Memang KPU harusnya ganti nama jadi KPA (awut-awutan). Apa sih susahnya bikin program 
yg mampu
menampilkan angka-angka per TPS. Emang ada berapa TPS? Paling banter 300.000.... Kalo 
cuman
segitu mah software database kelas kacang juga sanggup tho? Ndak perlu yang kayak 
Oracle segala.
Heran aku......

Itu homepage KPU ndak jalan-jalan.... Emang butuh berapa orang ahli komputer sih? Itu 
kalo dibilang
harus ahli komputer. Wong anak SMP aja bisa masukin data.



Hadeer wrote:

>
> Siap - siap........siap - siap....... Data Jakarta sudah mulai kacau ........

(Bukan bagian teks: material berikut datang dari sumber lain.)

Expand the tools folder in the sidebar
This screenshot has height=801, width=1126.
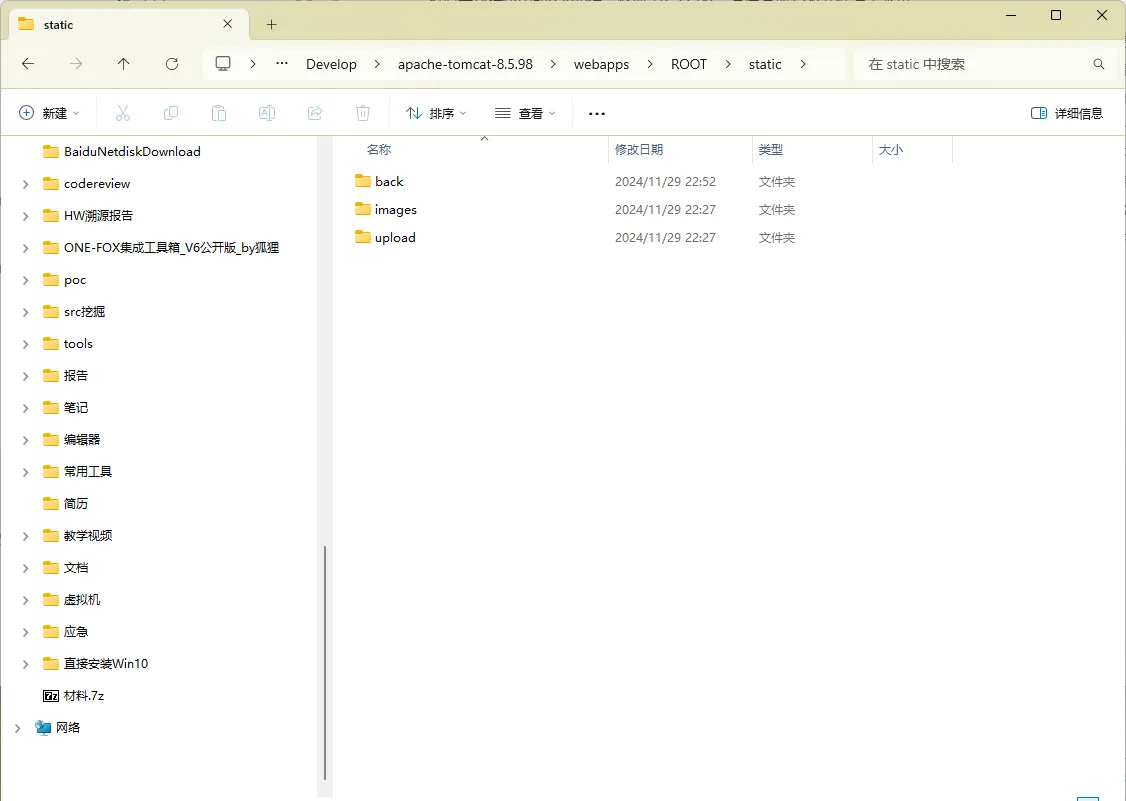23,343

> Mulai stock sembako ..... sebentar lagi perang sipil ....... :-(
>
> :-(
> Hadeer
>
> =================================================
>
> Republika Online edisi: 10 Jun 1999
>
> Perhitungan Suara di DKI Kacau
>
> JAKARTA -- Terdapat kejanggalan dalam penghitungan hasil perolehan suara Pemilu 7 
>Juni lalu di Ibu Kota. Temuan Panitia Pemilihan Daerah (PPD) Tk I DKI Jakarta 
>menunjukkan banyak kekeliruan dan kekacauan dalam menuliskan hasil penghitungan 
>suara, yakni ada angka yang dibesarkan atau sebaliknya dikecilkan dari hasil aslinya. 

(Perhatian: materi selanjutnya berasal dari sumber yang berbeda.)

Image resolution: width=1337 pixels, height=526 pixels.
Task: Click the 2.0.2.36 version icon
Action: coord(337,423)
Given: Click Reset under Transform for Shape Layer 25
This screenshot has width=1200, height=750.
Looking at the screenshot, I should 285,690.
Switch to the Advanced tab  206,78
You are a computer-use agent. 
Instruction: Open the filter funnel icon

> Dari temuan sementara, PDI Perjuangan merupakan partai yang diuntungkan karena 
>perolehan angkanya dibesarkan dari aslinya. Sedangkan partai lain seperti Partai 
>Keadilan, Golkar, Partai Ikatan Pendukung Kemerdekaan Indonesia angka perolehan 
>suaranya dikecilkan. PPP malah hasil suaranya hilang.  Ketua PPD I DKI, Djafar 
>Badjeber, kemarin, menyebutkan pihaknya menemukan data kejanggalan itu langsung di 
>lapangan. Sebagai langkah antisipasi, PPD I DKI Jakarta hari ini terjun langsung ke 
>Panitia Pemilihan Kecamatan (PPK) untuk mengadakan penelitian berita acara 
>penghitungan suara dari 10.198 TPS.  Berdasarkan pantauan anggota PPD I dari IPKI, 
>Thomas Taka, kekeliruan penghitungan suara dan penulisan angka setidaknya ditemukan 
>di dua kelurahan, yakni Kelurahan Pulogebang Kecamatan Cakung dan Kelurahan Gedong 
>Kecamatan Pasar Rebo, Jakarta Timur.  Kesalahan yang terjadi, jelas Thomas, yakni 
>berupa ketidaksesuaian hasil dari setiap tempat pemungutan suara dengan hasil akhir, 
>yakni lebih besar dari seharusnya. PDI Perjuangan, lanjutnya, dari penghitungan suara 
>semua TPS di Kelurahan Gedong seharusnya mendapat suara sebesar 2.500. Namun, dalam 
>kolom hasil akhir formulir D4 ditulis 4.333.  Begitu juga dengan PAN yang seharusnya 
>hanya memperoleh suara sebesar 2.150 ditulis menjadi 6.393. ''Ini kan jelas 
>menguntungkan mereka [parpol yang bersangkutan],'' ujar Thomas kepada pers di Jakarta 
>kemarin.  'Kelebihan' suara PDI Perjuangan ini, tambah Thomas, juga ditemukan di 
>Kelurahan Pulogebang. Namun Thomas mengatakan lupa memerinci perolehan untuk DPR RI 
>atau DPRD. Yang jelas, sambungnya, yang seharusnya 1.762 ditulis menjadi 7.220 dan 
>yang 1.475 ditulis menjadi
> 10.125.  Sebaliknya, beberapa partai justru mengalami penurunan. Semisal untuk 
>Partai Keadilan yang berdasarkan penghitungan Thomas dan petugas PPK seharusnya 
>mendapat 648 suara tetapi hanya ditulis 385. Begitu juga dengan yang seharusnya 14 
>suara ditulis 12 suara. Hal yang sama juga dialami Partai Golongan Karya dari 2.039 
>menjadi 1.367.  Namun hal yang lebih buruk, sambung Thomas, dialami oleh Partai 
>Persatuan Pembangunan, yakni hilangnya perolehan suara. Dengan kasus ini, kata 
>Thomas, tidak menutup kemungkinan kesalahan yang sama juga terjadi di tempat lain.  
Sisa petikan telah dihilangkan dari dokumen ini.